A whodunit set in a German village before the outset of WWI, the film turns what looks to be innocent and routine into something ominous and unsettling. Take the opening, a routine establishing shot of a figure riding his horse, from the distance, toward an unmoving camera. There is no cut, and the shot’s duration makes us uneasy as we watch the rider’s long approach. Finally, the horse trips on an unseen wire tied between two trees. The figure, a doctor, falls, breaks a shoulder, and the horse, as we see later, dies and is dragged off.
That puts in motion a series of incidents that grow in number along with the members of the accused. Haneke takes great care to make us suspicious of everyone. The story you are about to see, the unnamed narrator tells us, may or may not be hearsay. And it’s not until later when we learn the narrator’s identity, a minor and subtle choice which again makes us question his honesty, if only briefly. The mouthpiece fits the mold of the unreliable narrator, though his job as the visiting schoolteacher marks him with outsider status. The question is: should we trust him?
We ask that question of most characters. Through repetition, the predominance of faces fills the air with suspicion. Everyone, from children to adults, deserves a look-over. And as the incidents accrue, what seemed liked an innocent prank begins a chain of events that may or may not be connected: a destroyed cabbage patch, a murder or a suicide, the beating of a boy or two, a barn burning.
At first, the causal links seem simple. The trip wire is the work of children. The destruction of a cabbage patch is the act of farmer’s loyal and angry son who is avenging the death of his mother caused by a baron’s malfeasance.

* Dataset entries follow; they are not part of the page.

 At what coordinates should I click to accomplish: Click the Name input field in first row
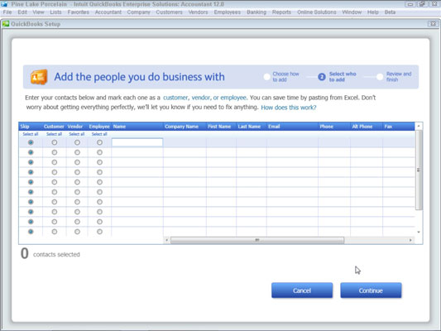(x=137, y=142)
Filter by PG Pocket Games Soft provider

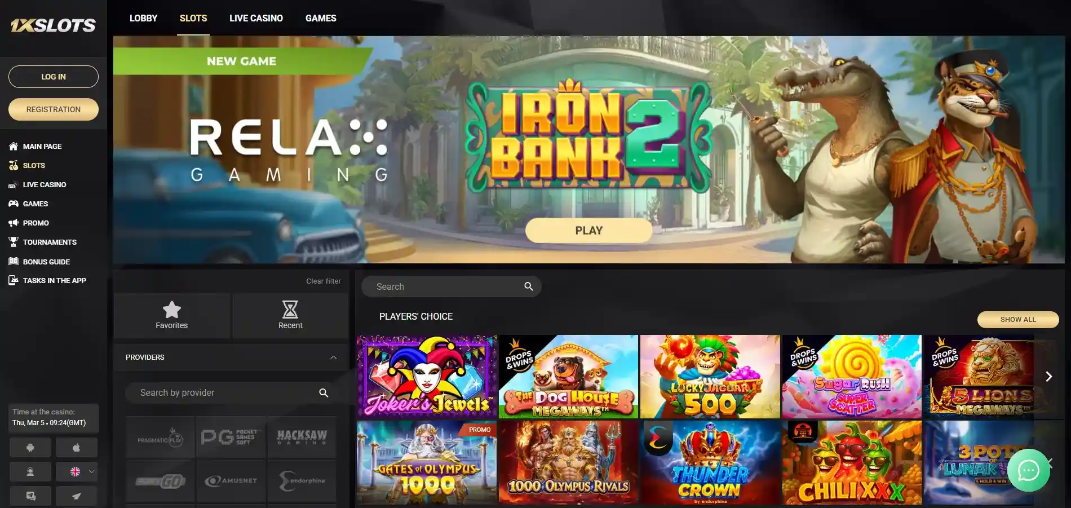click(231, 437)
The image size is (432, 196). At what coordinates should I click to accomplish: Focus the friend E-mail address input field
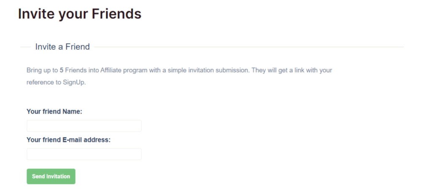(84, 154)
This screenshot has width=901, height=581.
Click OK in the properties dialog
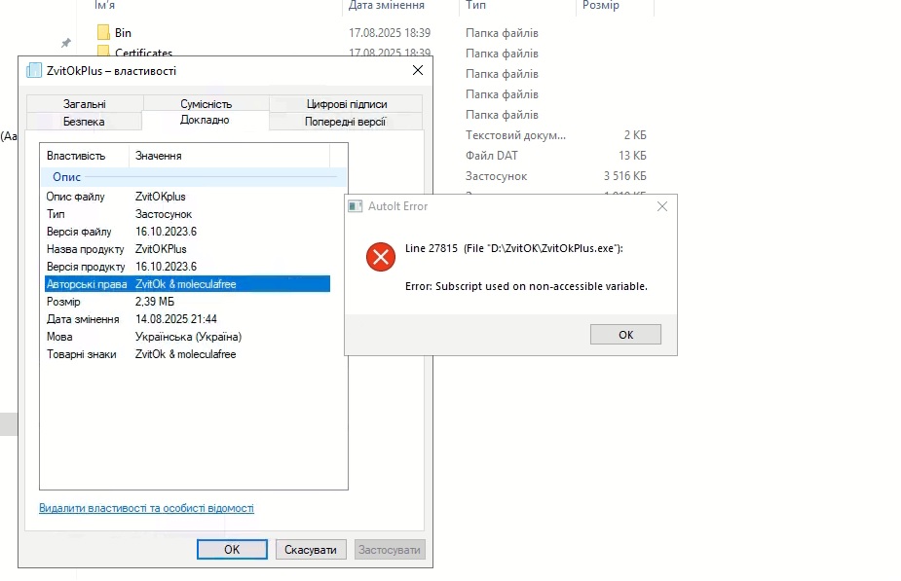tap(232, 550)
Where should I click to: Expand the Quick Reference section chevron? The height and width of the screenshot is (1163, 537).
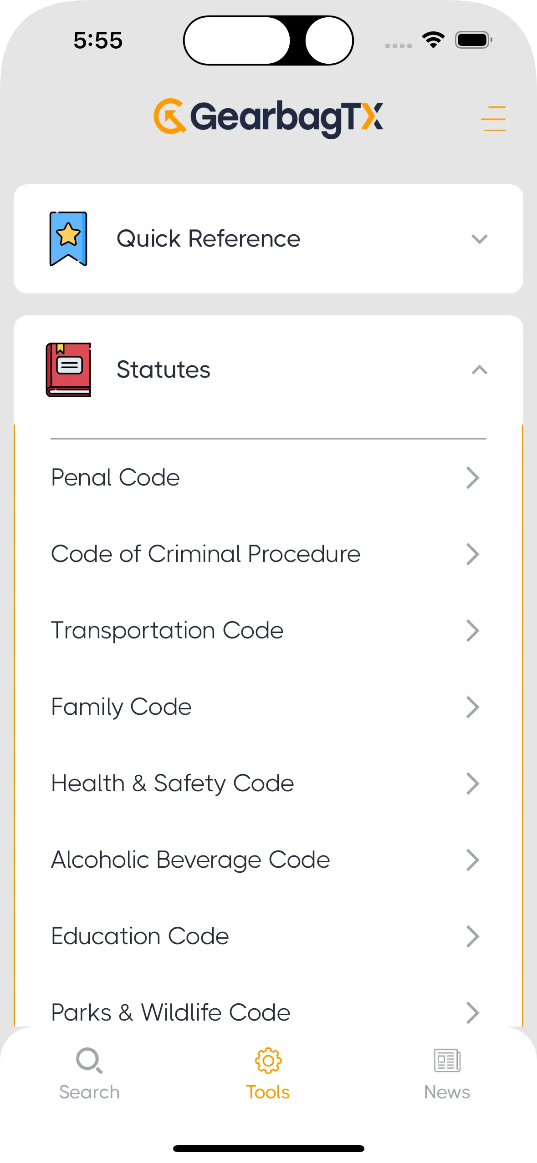479,239
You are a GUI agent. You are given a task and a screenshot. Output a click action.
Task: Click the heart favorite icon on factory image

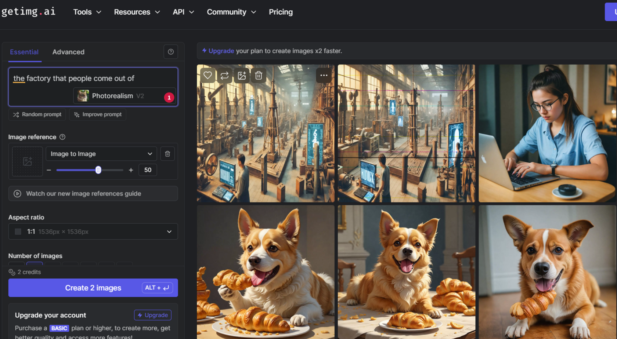click(208, 76)
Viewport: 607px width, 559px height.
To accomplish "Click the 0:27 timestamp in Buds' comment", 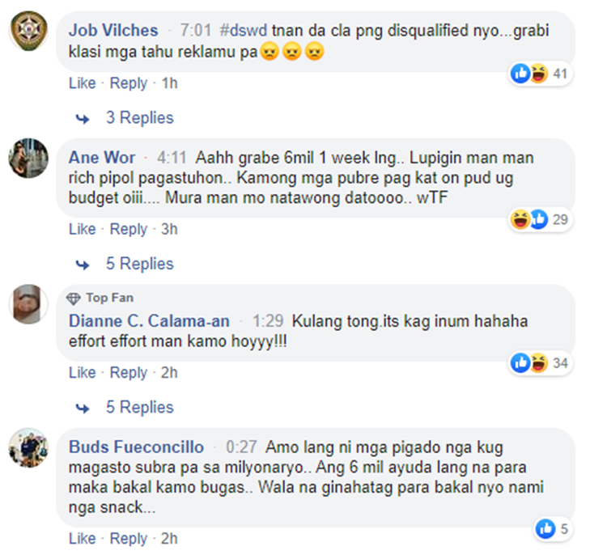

When the villagers find the baron’s son beaten, common sense would lead you to the farmer’s son, but he has an airtight alibi. And when the farmer is found dead, who did it? Did he hang himself in shame? Did his son kill him? Was it the baron or a crony? And who burned the baron’s barn? And so on. The complexity of the plot—the multiple causes for every effect—leads to purposeful dead-ends.
At every turn, Haneke plays with our expectations made numb by heavy doses of Hollywood’s methods: employing causal logic, identifying with characters, and finding motivations for their actions. Even when he does offer clear causes and effects—he shows us the culprit(s) in action—our inability to form an obvious link between these and other events only reinforces the notion that nothing is as simple as it seems. The same goes for the characters. We want to damn the pastor who coldly receives his son holding a wounded bird, but in a subsequent scene, the pastor fights back tears as the son offers his beloved bird as solace.
The effect here is there is no ideological getaway car. A local problem, you say? The limited visual style slowly expands to include shots of the landscape beyond the village. We can’t blame this on small village ignorance. Could we say it’s the effect of a bad social structure? Well, the baron is a somewhat sympathetic character: his son is beaten, and his wife finds a lover when she flees with the kids to Italy. The film, thankfully, deflates our ideological muscles.
What Haneke does is transform an allegorical tale about the rise of fascism into a profound look into human nature. We see, or better yet, we experience how silence has destructive consequences. Because the film expands from the individual to the local to the global (with the news of Archduke Ferdinand’s assassination), the silence, the real villain here, isn’t custom to a specific time and place. Left with a spool of loose ends, all of us, even the innocent, are made accomplices. We too are sitting on our hands when the sound drops to silence. The wrongdoer(s) could be anyone or everyone.